__Exercise task__. Find each line in the data below that contains the string "width", and copy every such line.
═════ Supplied records
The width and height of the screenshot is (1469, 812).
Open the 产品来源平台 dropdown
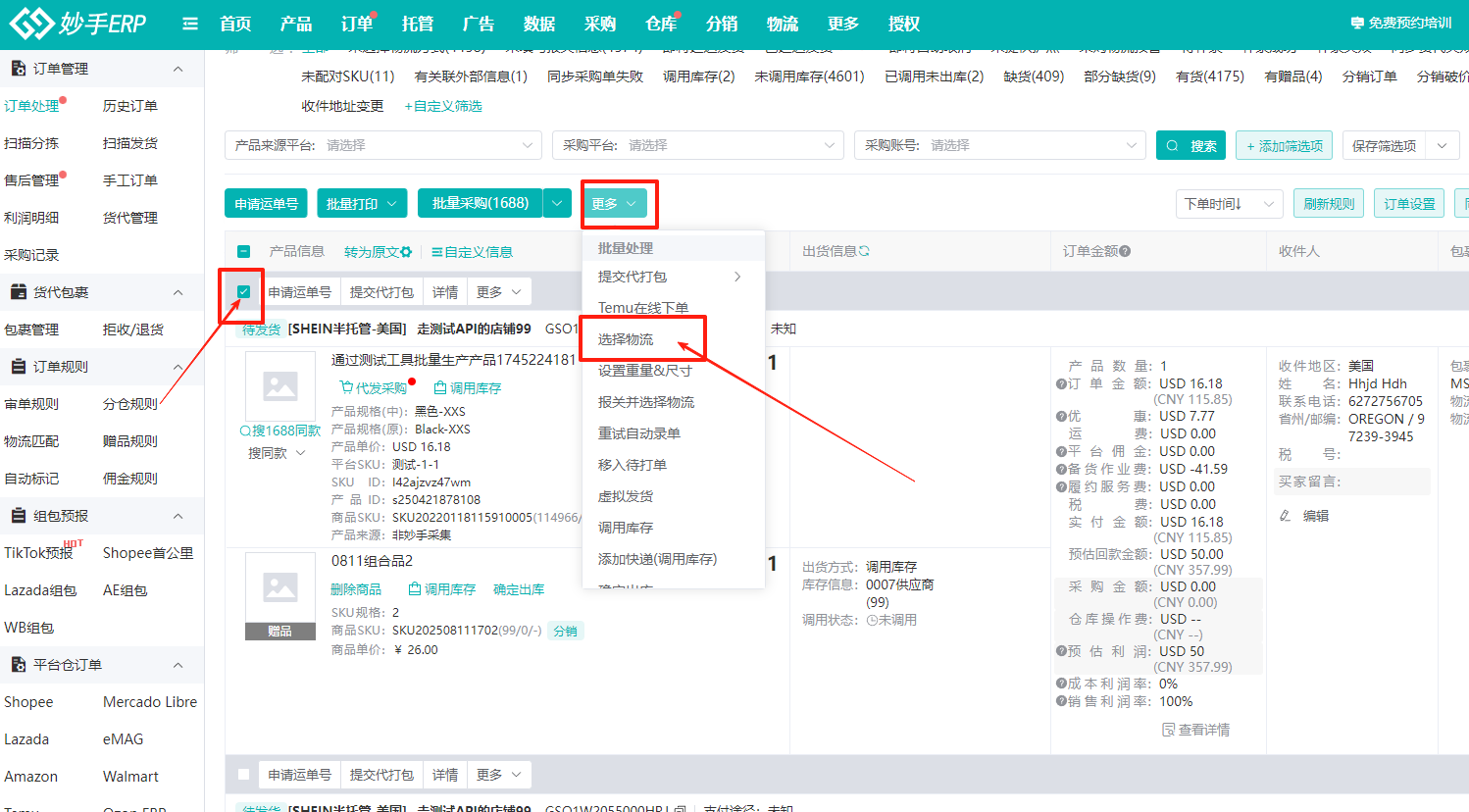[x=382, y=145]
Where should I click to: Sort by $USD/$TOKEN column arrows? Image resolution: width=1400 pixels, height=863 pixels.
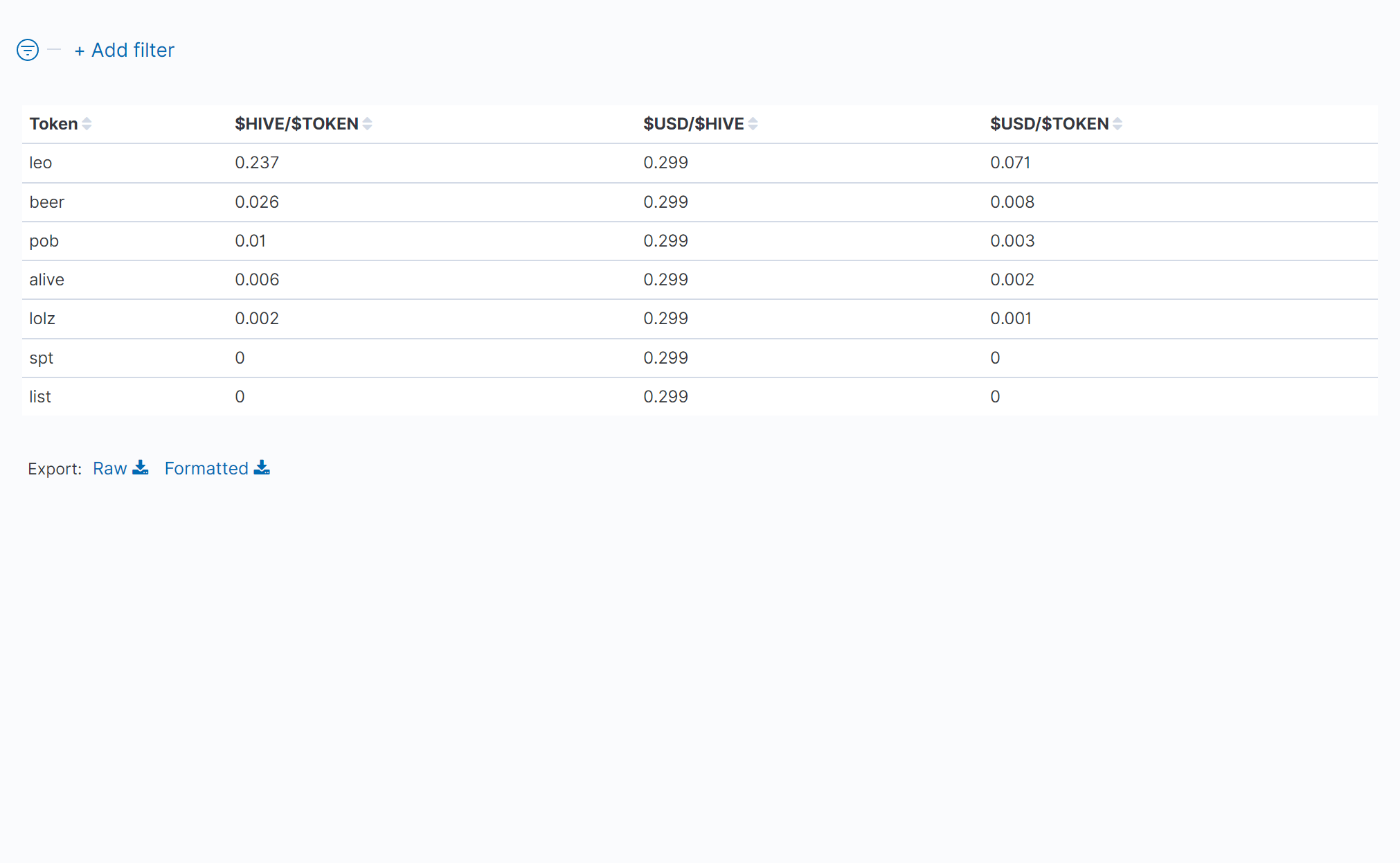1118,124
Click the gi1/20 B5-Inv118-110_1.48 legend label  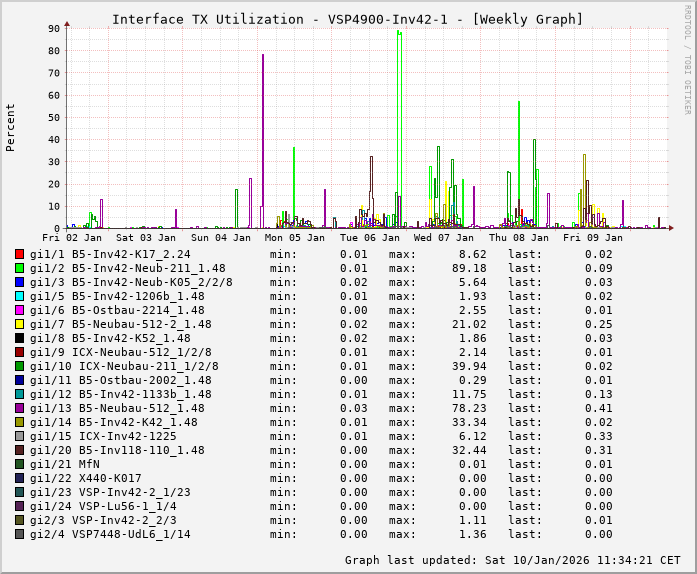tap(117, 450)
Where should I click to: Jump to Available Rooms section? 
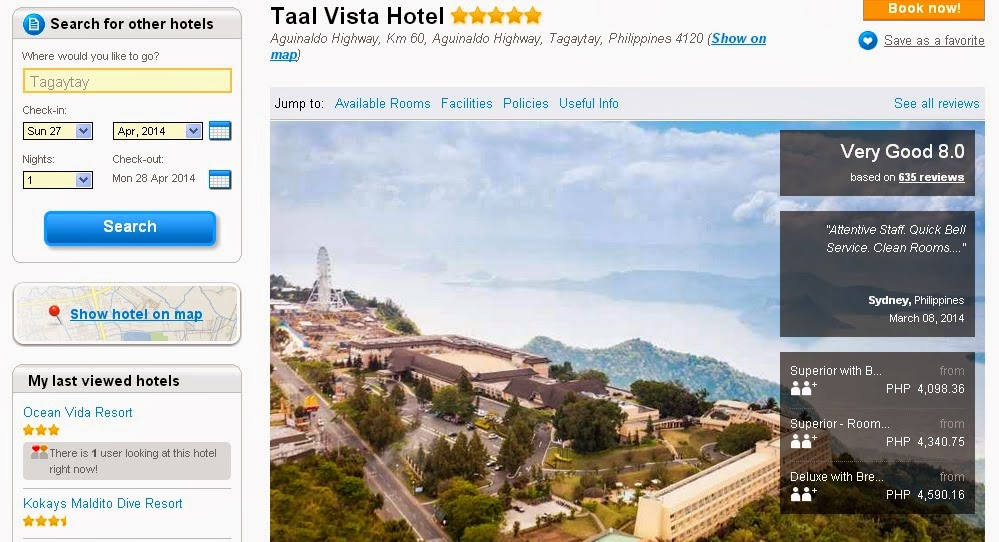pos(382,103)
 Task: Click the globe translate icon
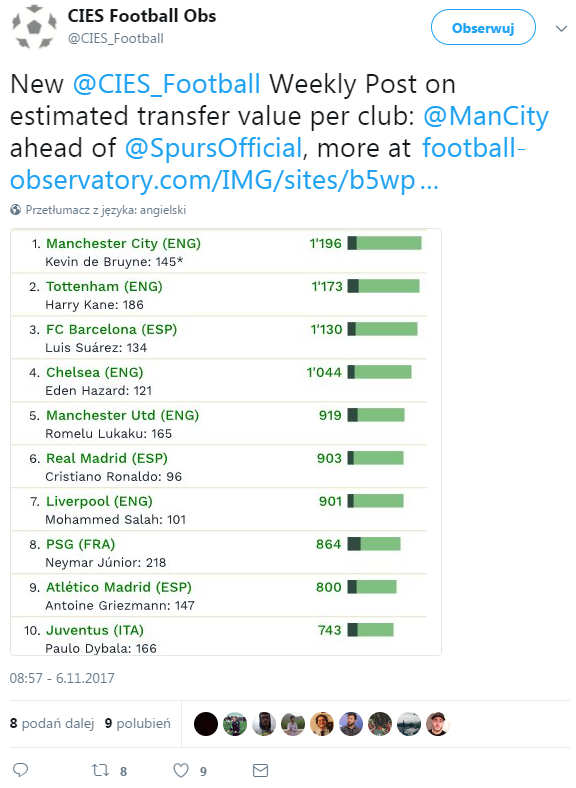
══════════
__Result of this exercise__.
The width and height of the screenshot is (1469, 812).
Where should I click to: Sort by $USD/$TOKEN column arrows? Image resolution: width=1400 pixels, height=863 pixels.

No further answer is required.